DEPOK, Indonesia — Indonesian single mother Puryanti bows stiffly like a robot, as she and her five-year-old son, their bodies gleaming in silver paint, appeal to passersby for an occasional coin at a busy intersection outside the capital Jakarta.
They are among a group of people dubbed “manusia silver“, or “silver people” who use the strategy to draw attention, while struggling to make ends meet after the coronavirus pushed Southeast Asia’s largest economy into recession last year.
“Some give, some don’t,” said Puryanti, 29, after three months of such daily performances, accompanied by her nephew Raffi, 15. “Sometimes someone gives enough.”
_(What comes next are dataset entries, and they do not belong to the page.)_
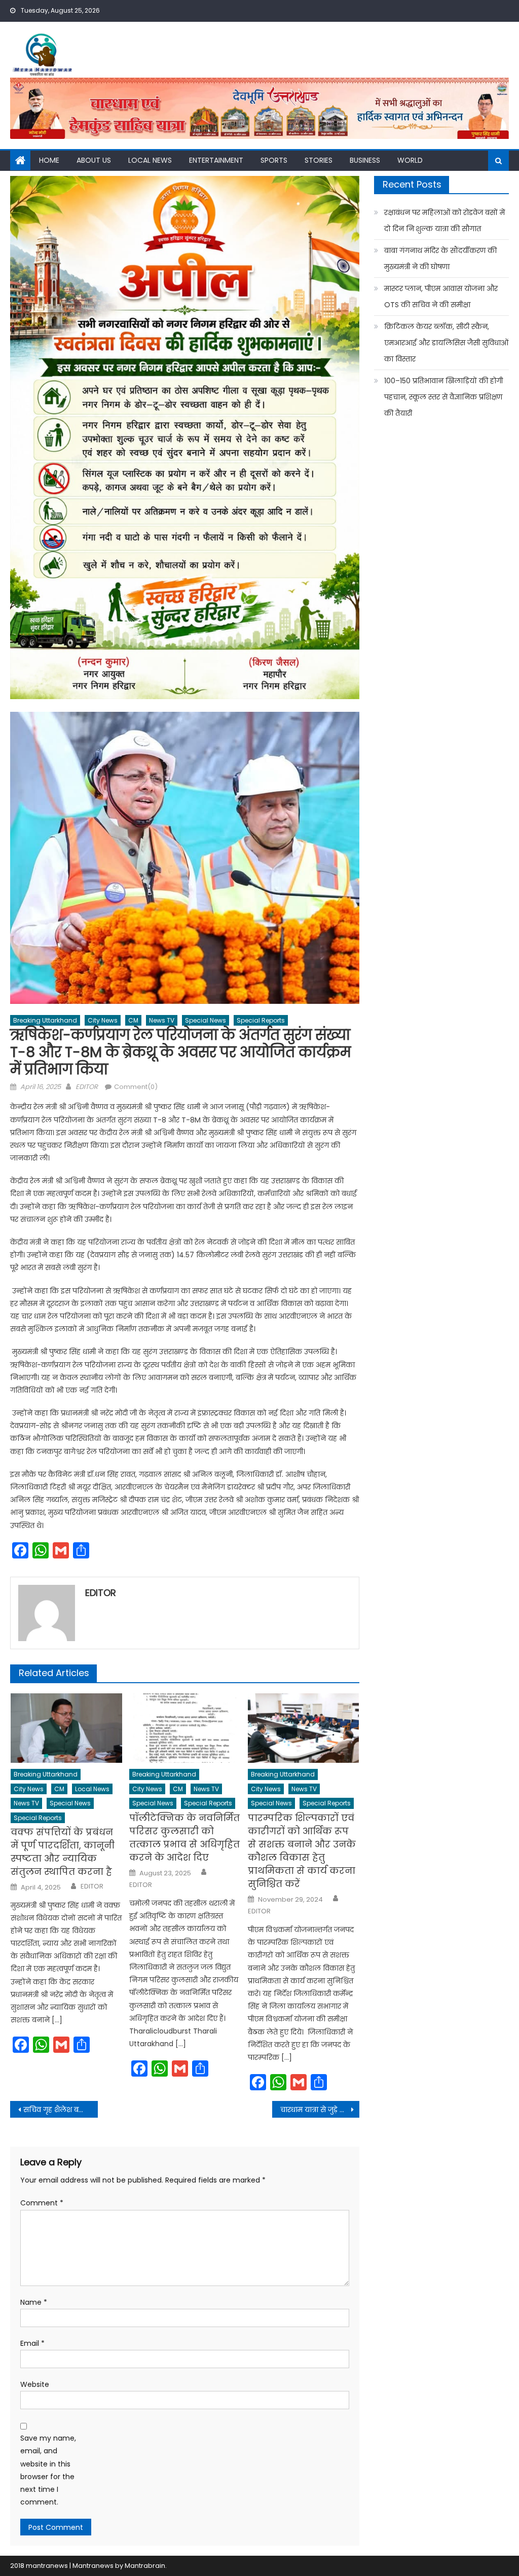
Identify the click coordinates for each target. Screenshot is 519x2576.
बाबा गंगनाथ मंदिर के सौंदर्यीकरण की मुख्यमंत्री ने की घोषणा (440, 258)
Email (32, 2343)
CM (133, 1020)
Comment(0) (136, 1087)
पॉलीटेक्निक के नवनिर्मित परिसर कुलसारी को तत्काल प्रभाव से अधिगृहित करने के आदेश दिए (184, 1837)
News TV (161, 1020)
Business (365, 160)
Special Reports (261, 1020)
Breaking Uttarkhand (45, 1020)
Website (34, 2384)
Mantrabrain (145, 2565)
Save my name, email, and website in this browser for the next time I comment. (48, 2470)
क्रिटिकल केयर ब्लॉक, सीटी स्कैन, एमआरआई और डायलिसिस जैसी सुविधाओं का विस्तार (446, 342)
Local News (150, 160)
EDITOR (87, 1087)
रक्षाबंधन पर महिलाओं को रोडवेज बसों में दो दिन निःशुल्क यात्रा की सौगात (444, 220)
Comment (41, 2203)
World (410, 160)
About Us (94, 160)
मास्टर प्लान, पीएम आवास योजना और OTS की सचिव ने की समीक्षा (441, 296)
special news (205, 1020)
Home (49, 160)
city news (103, 1020)
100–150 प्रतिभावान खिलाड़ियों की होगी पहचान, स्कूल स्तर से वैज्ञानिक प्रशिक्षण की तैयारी (443, 397)
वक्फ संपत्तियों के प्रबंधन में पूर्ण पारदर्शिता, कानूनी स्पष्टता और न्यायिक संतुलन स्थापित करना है (63, 1852)
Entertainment (216, 160)
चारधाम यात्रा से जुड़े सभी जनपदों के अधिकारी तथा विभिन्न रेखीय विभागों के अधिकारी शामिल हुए (319, 2110)
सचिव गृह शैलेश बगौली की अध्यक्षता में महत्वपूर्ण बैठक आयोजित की (60, 2110)
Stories (318, 160)
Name (33, 2302)
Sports (274, 160)
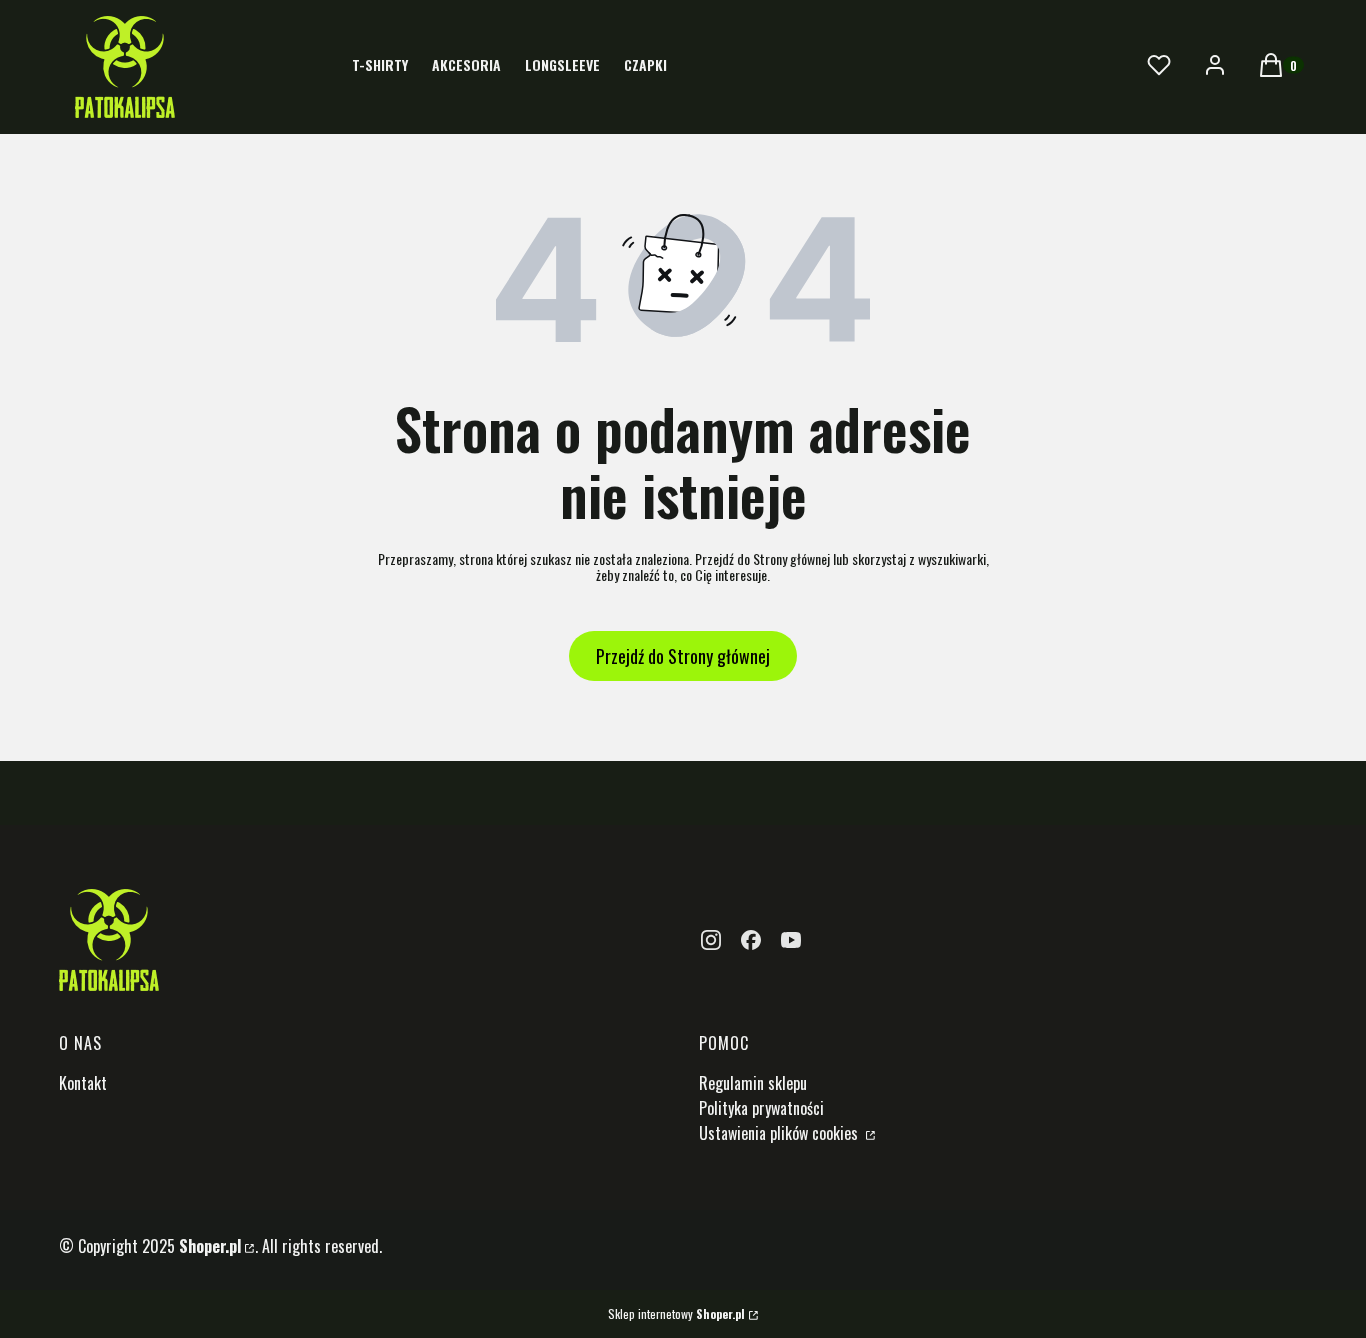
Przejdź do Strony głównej (683, 656)
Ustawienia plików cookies (780, 1133)
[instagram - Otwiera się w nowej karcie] (711, 940)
On good days, the Javanese, who was a housewife before her divorce, can earn about 70,000 rupiah ($5), enough to scrape by and pay the rent.
Puryanti uses a homemade paint, a mixture of screen-printing powder and cooking oil, to coat their bodies and add dramatic effect to the robot act. She says the silver paint causes no ill-effects.
“I am not ashamed to work like this,” she added. “The important thing is this is all for my children.”
The pandemic, which brought Indonesia‘s first recession in more than two decades, with the economy shrinking almost 2.2% in the fourth quarter, has been tough for millions in the informal sector who need to leave their homes to make a living.
Indonesia‘s poor account for 26.42 million of a population of over 270 million, government statistics show, a number that grew by 1.63 million over the period from September 2019 to the March 2020 onset of the pandemic.
Puryanti has checked with the police that she can continue to work as a “silver person” for now, as long as she follows coronavirus measures such as wearing a mask, but she has higher ambitions.